[HarfBuzz] SEA Syllable Structure and Tai Tham Combining Classes

Mon Jun 10 16:31:06 PDT 2013

Dear List,

Harfbuzz (at least, at 0.9.18) SEA shaping for Tai Tham currently falls
foul of the pointless assignment of ccc=230 to the Tai Tham
tone marks.  The first result is that a sequence of <tone-mark, sakot,
consonant>, which belongs to the syllable tail according to
hb-ot-shape-complex-sea-machine.rl, is normalised to <sakot, tone-mark,
consonant >, which does not.  The consequence of this is that the word
<HIGH KA, SIGN I, TONE-1, SAKOT, NGA>, which does not need any reordering,
gets reordered to <HIGH KA, SIGN I, SAKOT, *COMBINING CIRCLE*, TONE-1,
NGA>.

This problem does not show up if using Unicode data older than 5.2
(October 2009) and using the recommended character order.

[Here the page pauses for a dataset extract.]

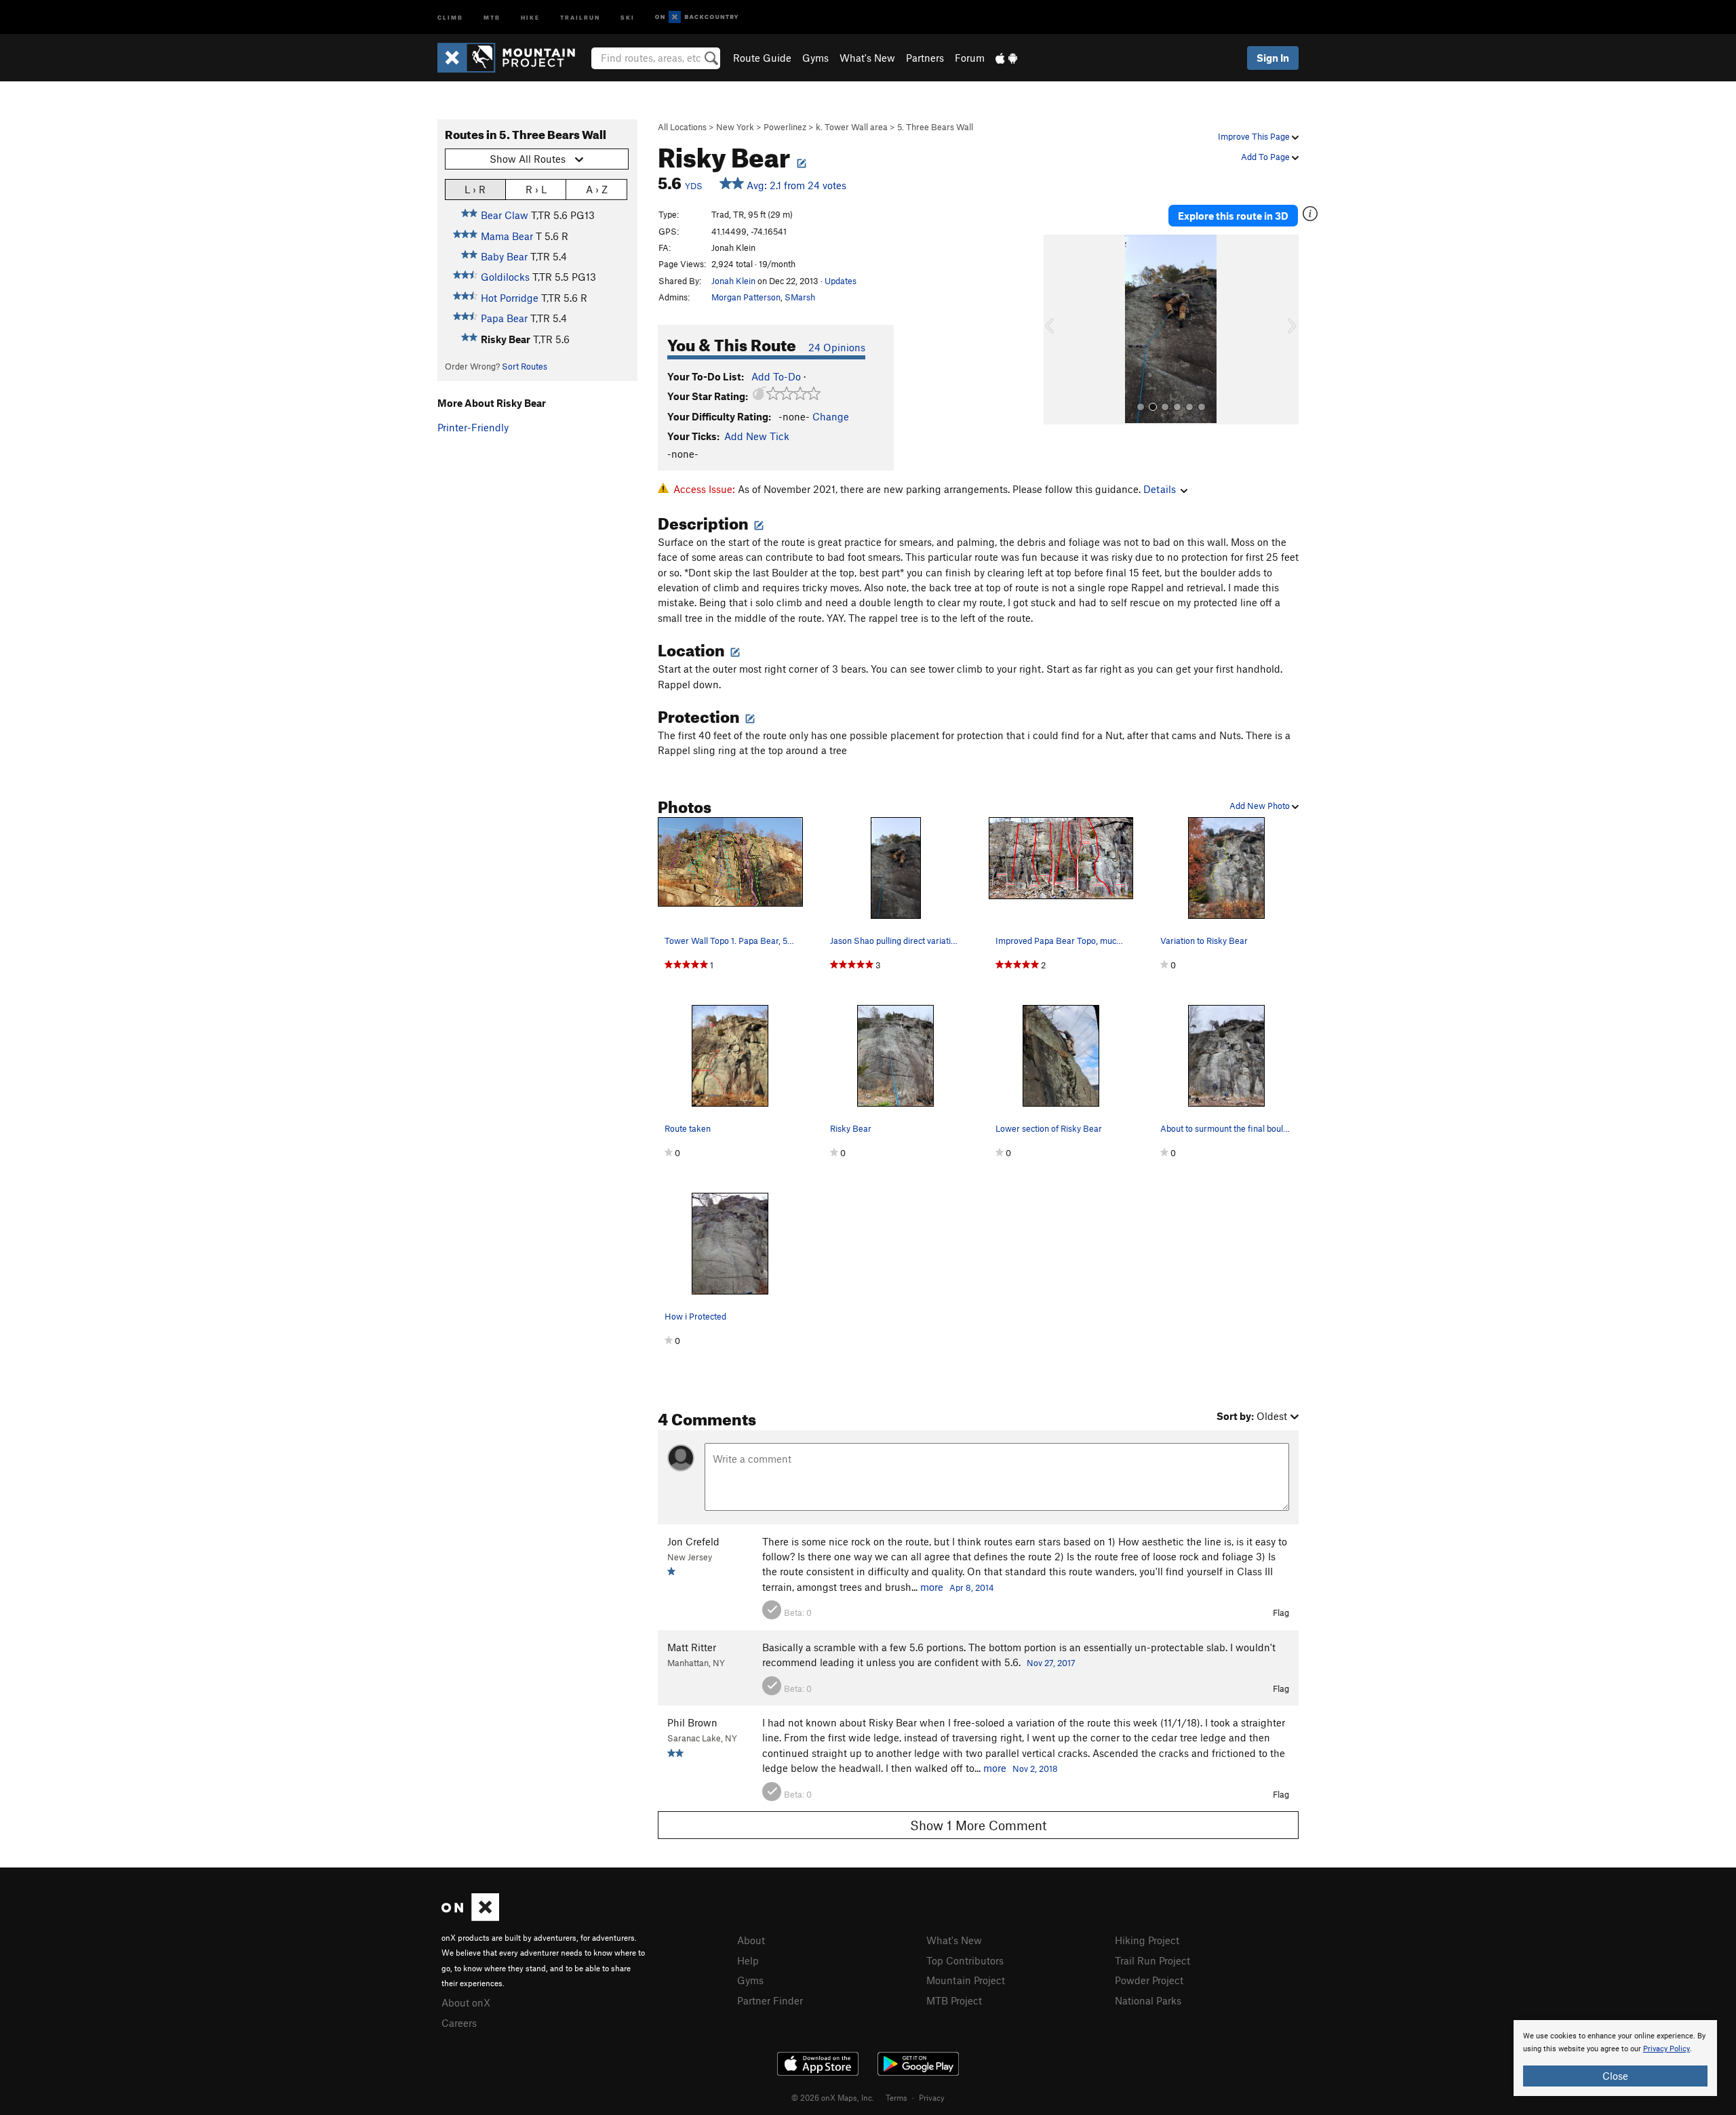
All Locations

I know of two possible solutions; I have tried both out.

Solution 1:

The first solution is to change the S.E. Asian syllable
structure in hb-ot-shape-complex-sea-machine.rl from having

    syllable_tail = (VPre|VAbv|VBlw|VPst|H.C|CM|MR|T|A)*;

to having

    syllable_tail = (VPre|VAbv|VBlw|VPst|H.C|H.T.C|H.T.T.C|CM|MR|T|A)*;

Two tones can occur in succession when a word with chained syllables is
encoded according to its appearance rather than its morphology.

This still leaves the need for complex look-ups to ligate the sakot and
consonant in glyph sequence such as <sakot, tone mark, consonant> to,
preferably, <tone mark, sakot+consonant>.

Anyone trying out this solution should ensure that they have Ragel
available to translate hb-ot-shape-complex-sea-machine.rl to
hb-ot-shape-complex-sea-machine.hh.

Solution 2:

The second solution is to internally change the canonical classes so
that the Tai Tham tone-marks (ccc=230) are ordered before U+1A60 TAI
THAM SIGN SAKOT (ccc=9).  The way I did this was to change the
function modified_combining_class() in hb-unicode-private.hh from

  unsigned int
  modified_combining_class (hb_codepoint_t unicode)
  {
    /* XXX This hack belongs to the Myanmar shaper. */
    if (unicode == 0x1037) unicode = 0x103A;

    return _hb_modified_combining_class[combining_class (unicode)];
  }

to

  unsigned int
  modified_combining_class (hb_codepoint_t unicode)
  {
    /* XXX This hack belongs to the Myanmar shaper. */
    if (unicode == 0x1037) unicode = 0x103A;
    /* XXX This hack belongs to the SEA shaper. */
    if (unicode == 0x1a60) unicode = 0x0345;

    return _hb_modified_combining_class[combining_class (unicode)];
  }

Changing a canonical class of 9 (the virama-marker) to something high
is another solution.  However, that might have undesirable effects
on any Thai script fonts that enlarge U+0E3A THAI CHARACTER PHINTHU
when it is used as a vowel diacritic in minority languages.  Martin
Hosken might be able to advise.

With Solution 2, SAKOT will end up next to its following consonant, and
I therefore recommend Solution 2.

Richard.